**YOUR ASSIGNMENT:** Make an exact copy of the entries below, with all images left out.

**DATA FOR ANALYSIS:**
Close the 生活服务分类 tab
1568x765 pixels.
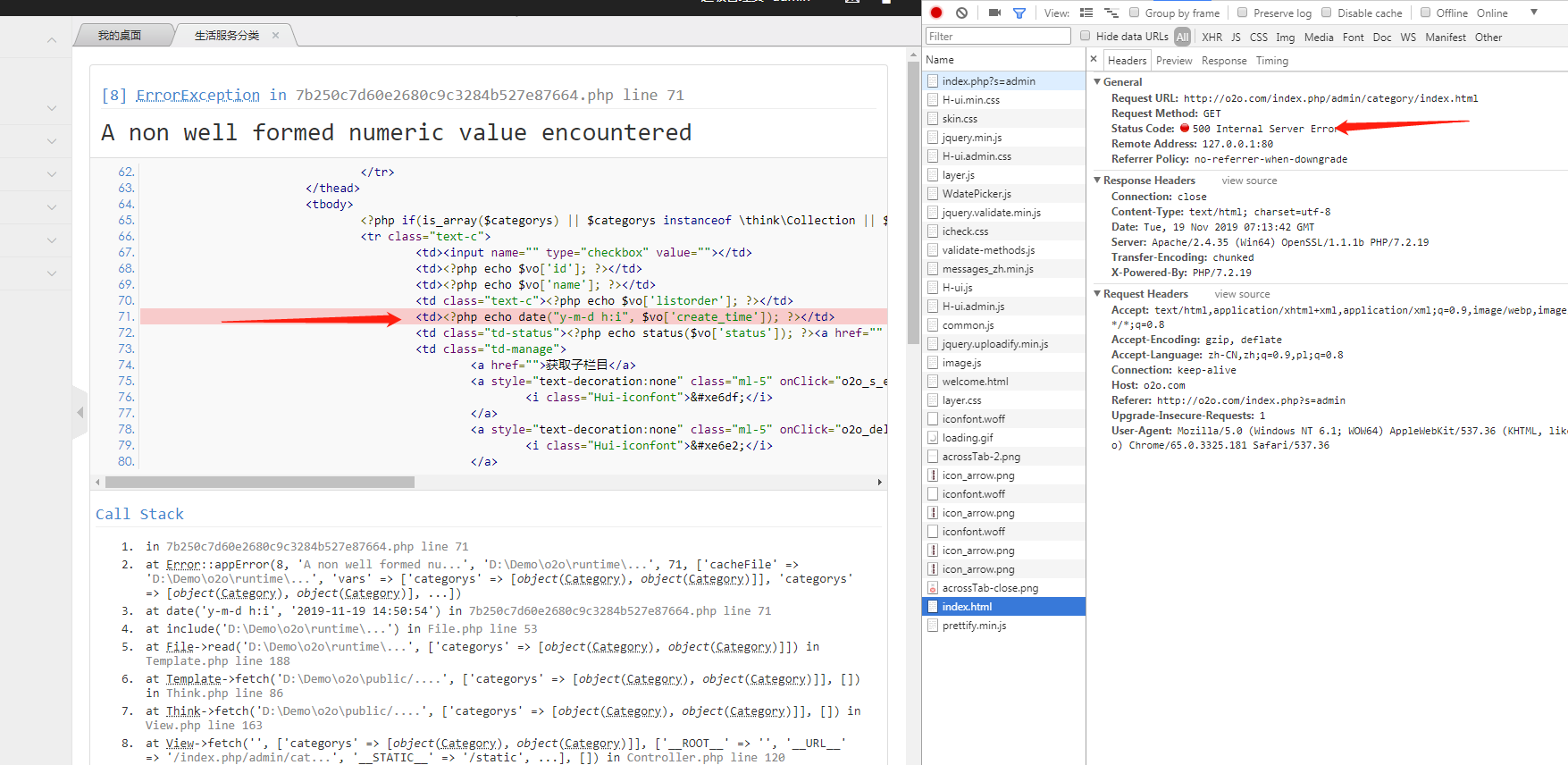275,35
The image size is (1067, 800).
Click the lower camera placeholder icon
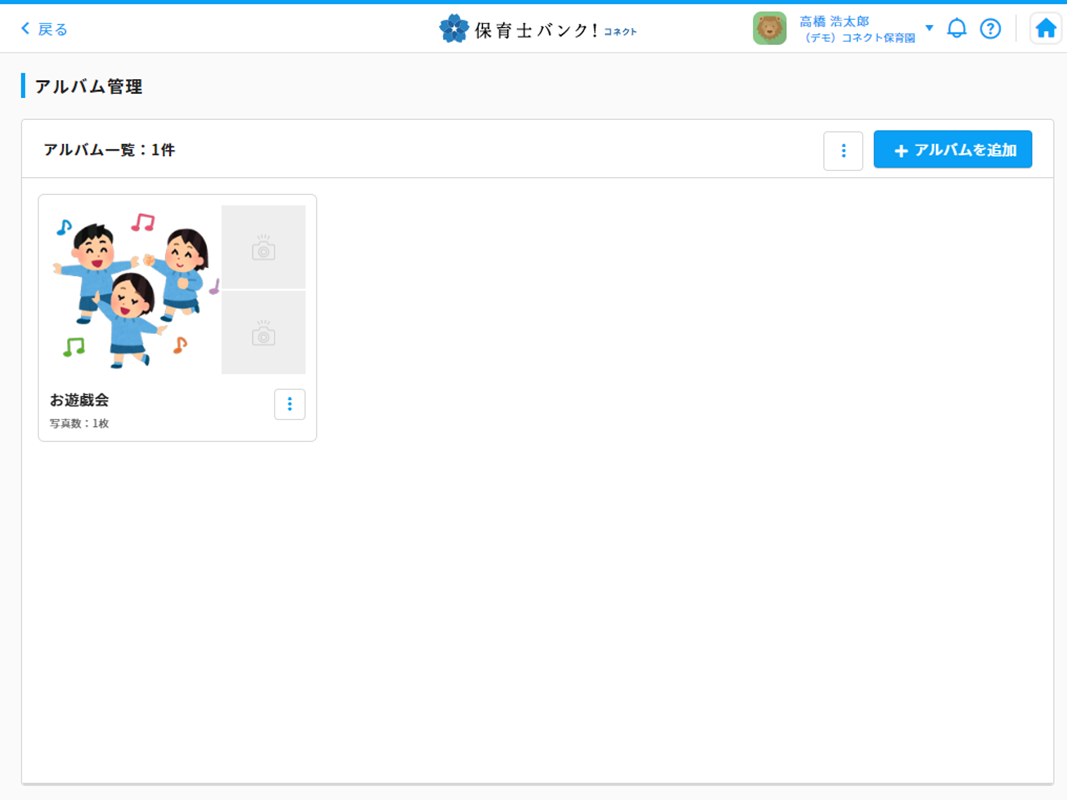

**EXERCISE SOLUTION:**
Close the 生活服务分类 tab
1568x765 pixels.
275,35
The image size is (1067, 800).
Click the lower camera placeholder icon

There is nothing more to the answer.